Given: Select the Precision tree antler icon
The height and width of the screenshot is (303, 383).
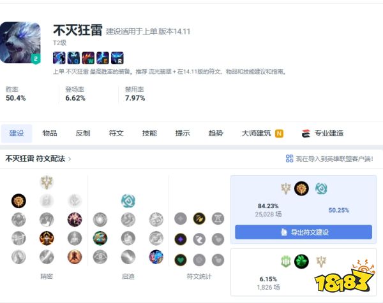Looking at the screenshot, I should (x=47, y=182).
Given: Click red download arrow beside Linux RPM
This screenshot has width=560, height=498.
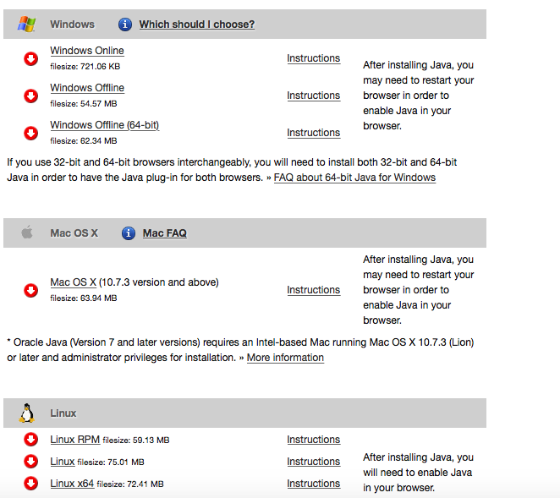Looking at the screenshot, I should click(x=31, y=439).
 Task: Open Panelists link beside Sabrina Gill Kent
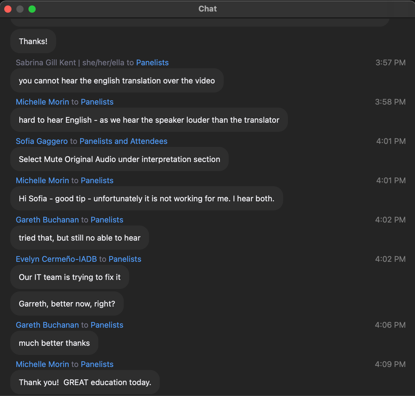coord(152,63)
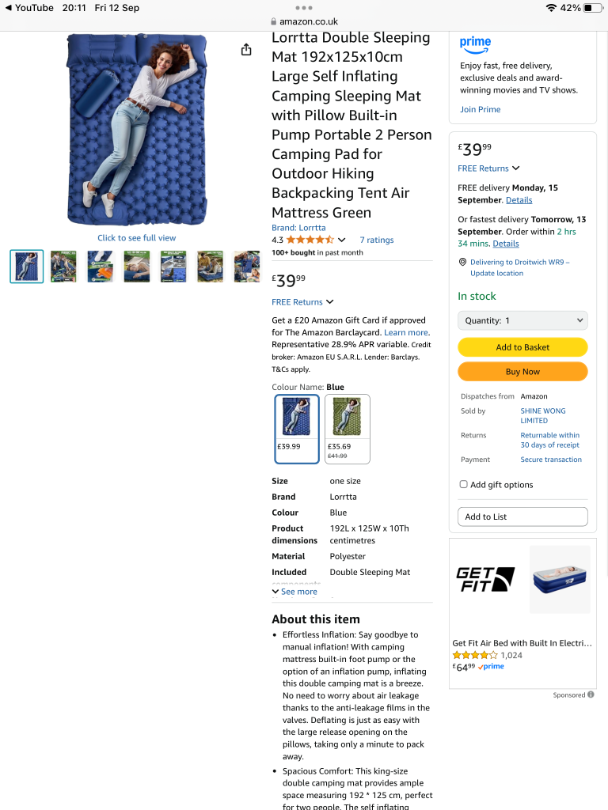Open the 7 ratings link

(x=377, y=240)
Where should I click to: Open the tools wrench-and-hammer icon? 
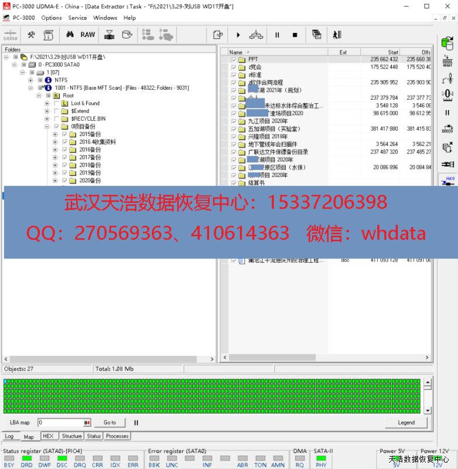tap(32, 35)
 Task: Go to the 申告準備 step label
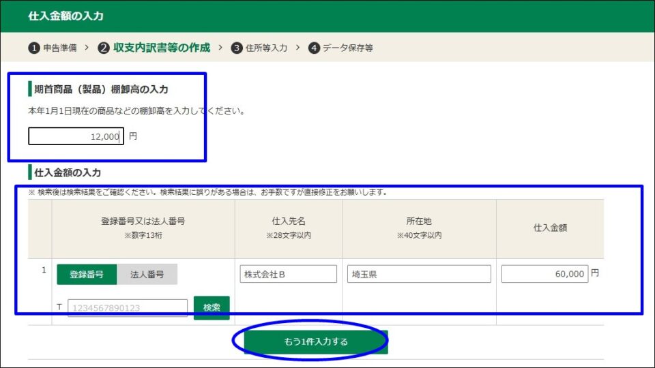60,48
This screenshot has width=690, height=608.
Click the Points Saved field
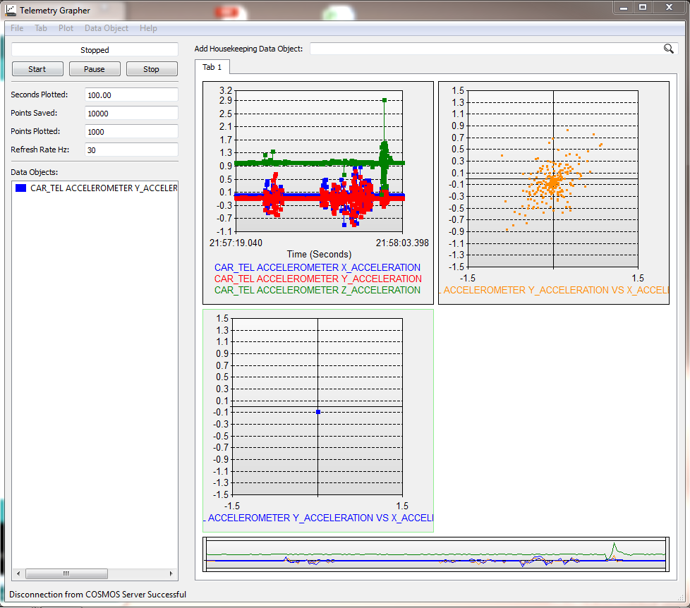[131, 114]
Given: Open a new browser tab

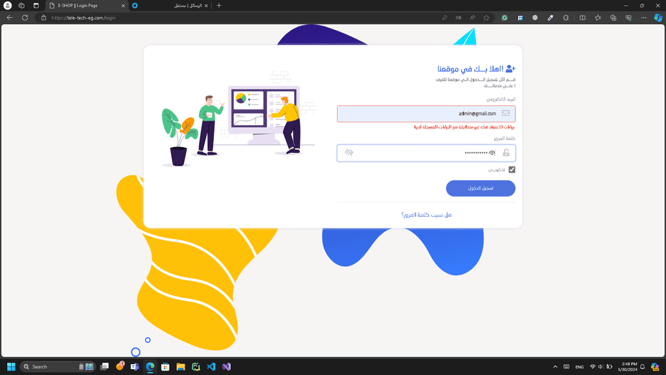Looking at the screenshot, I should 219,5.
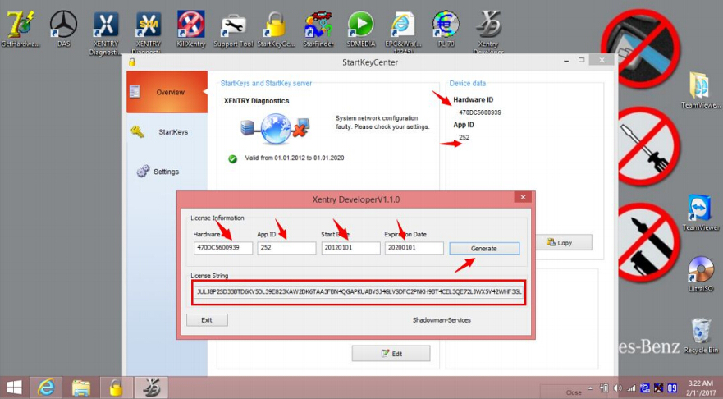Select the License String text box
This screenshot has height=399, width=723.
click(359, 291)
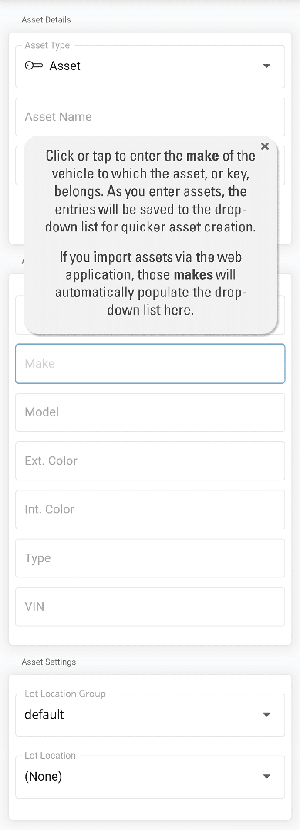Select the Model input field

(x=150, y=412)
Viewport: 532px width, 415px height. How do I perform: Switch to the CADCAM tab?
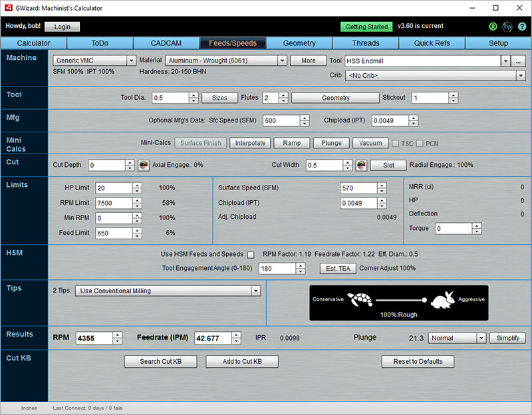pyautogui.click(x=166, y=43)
____
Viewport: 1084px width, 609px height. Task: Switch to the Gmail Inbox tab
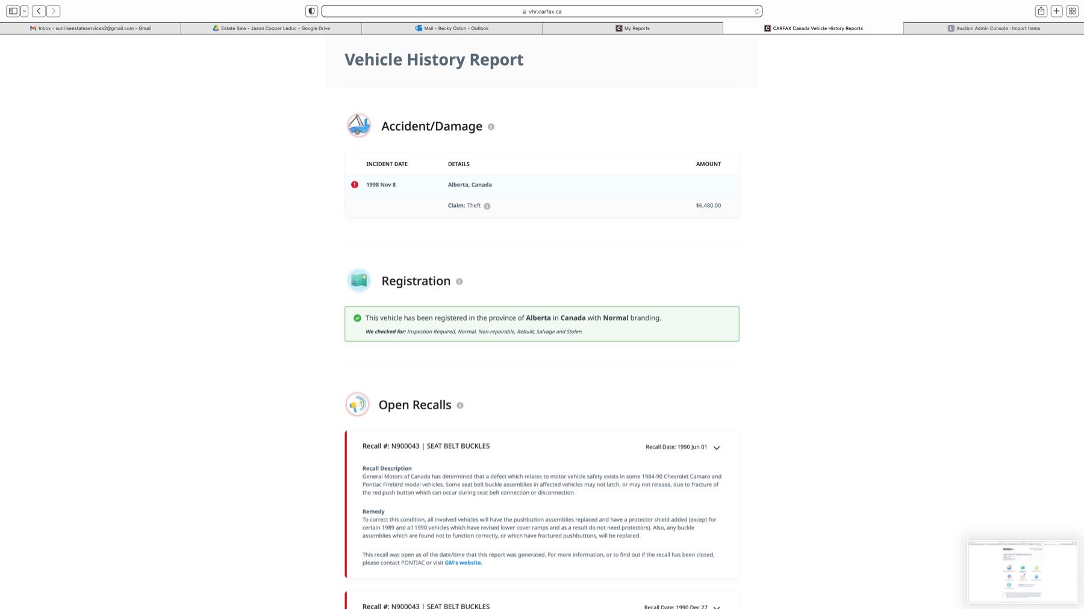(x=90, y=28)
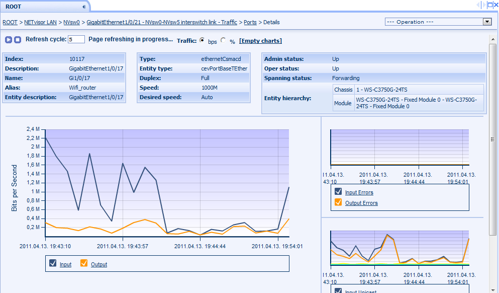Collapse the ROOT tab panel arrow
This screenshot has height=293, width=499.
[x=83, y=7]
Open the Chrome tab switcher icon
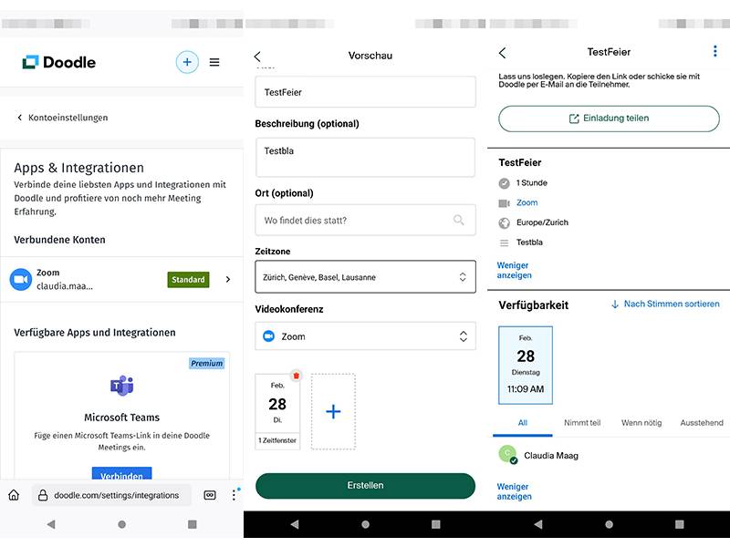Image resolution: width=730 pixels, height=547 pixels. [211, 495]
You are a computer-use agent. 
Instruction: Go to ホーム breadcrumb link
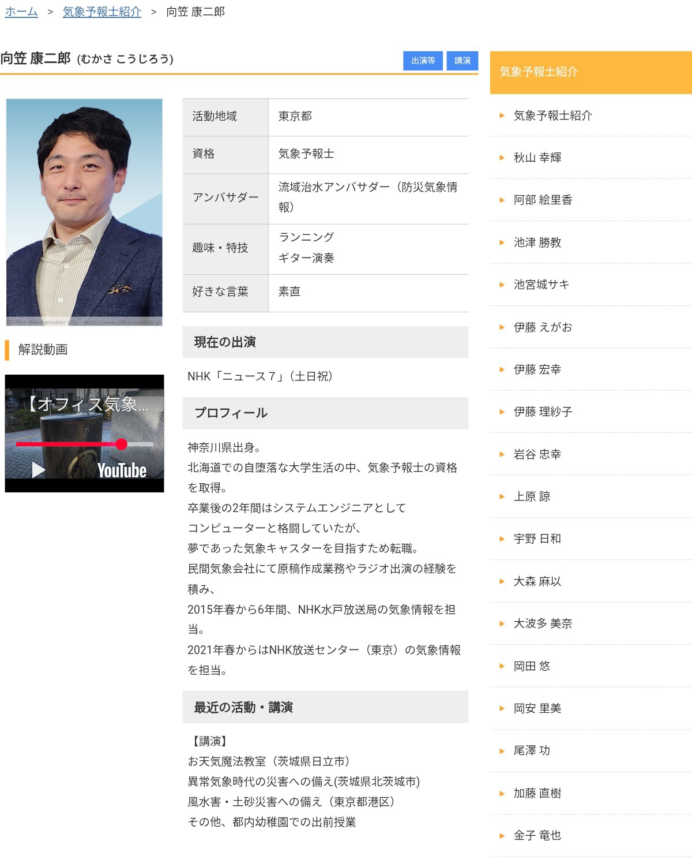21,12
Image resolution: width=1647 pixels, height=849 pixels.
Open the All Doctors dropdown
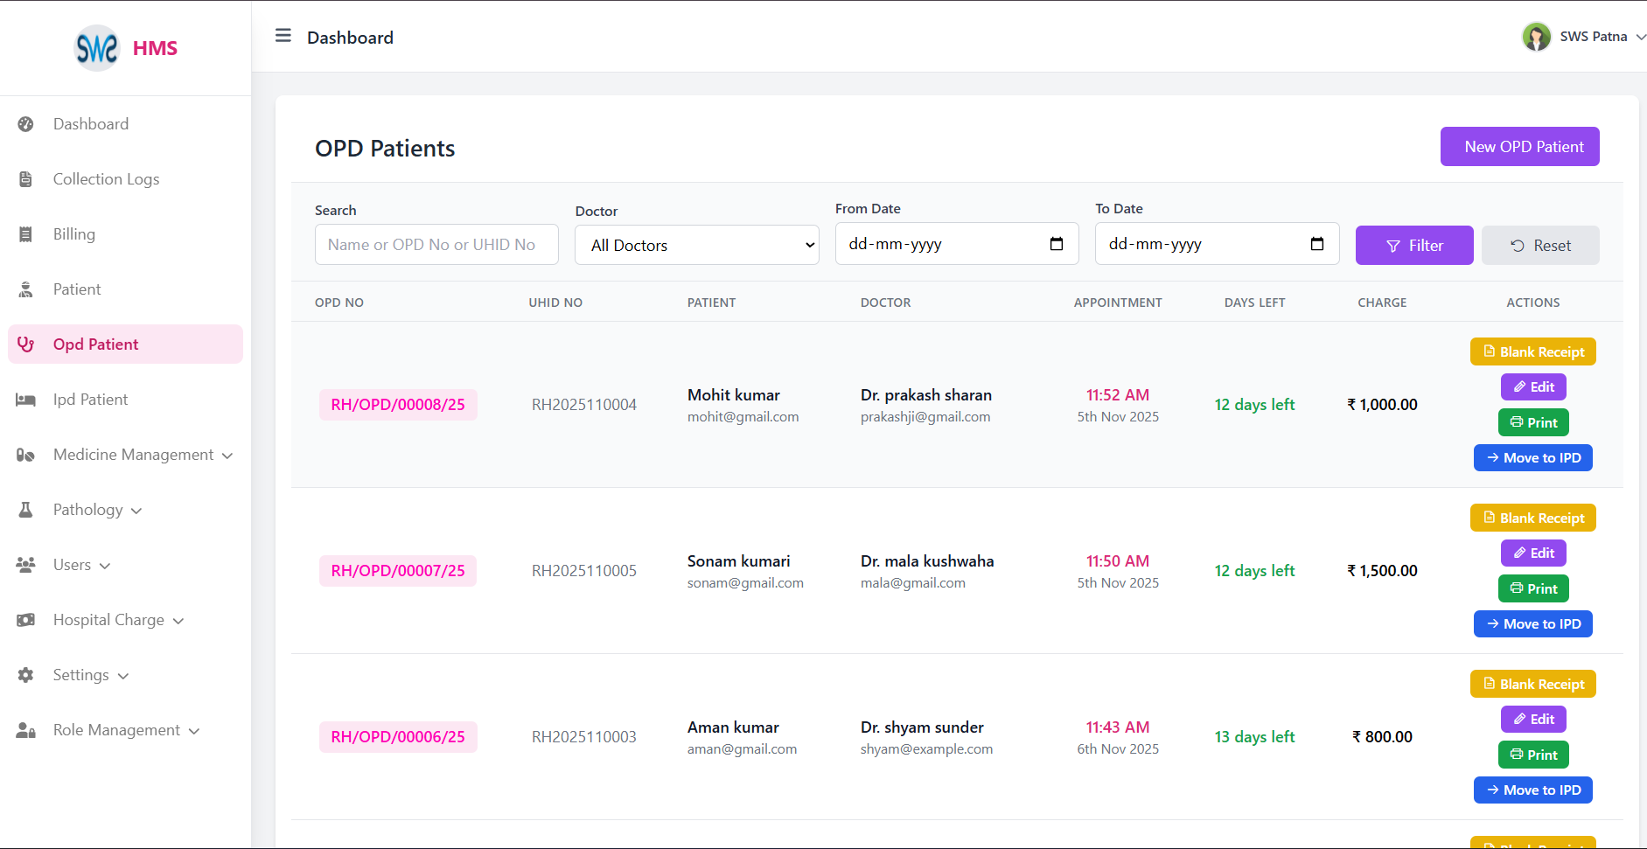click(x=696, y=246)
____
• About this task: In the listing above, find the line with "This screenshot has width=560, height=498." and output every line through the one with "This screenshot has width=690, height=608.", exactly, without the pictures.

• Result of this exercise:
This screenshot has width=560, height=498.
Looking at the screenshot, I should click(x=31, y=439).
 Task: Open Panelists link beside Sabrina Gill Kent
coord(152,63)
Open the 7 ratings link

(x=377, y=240)
Where should I click to: Open the tools wrench-and-hammer icon? 
tap(32, 35)
 Task: Go to the 申告準備 step label
60,48
This screenshot has width=690, height=608.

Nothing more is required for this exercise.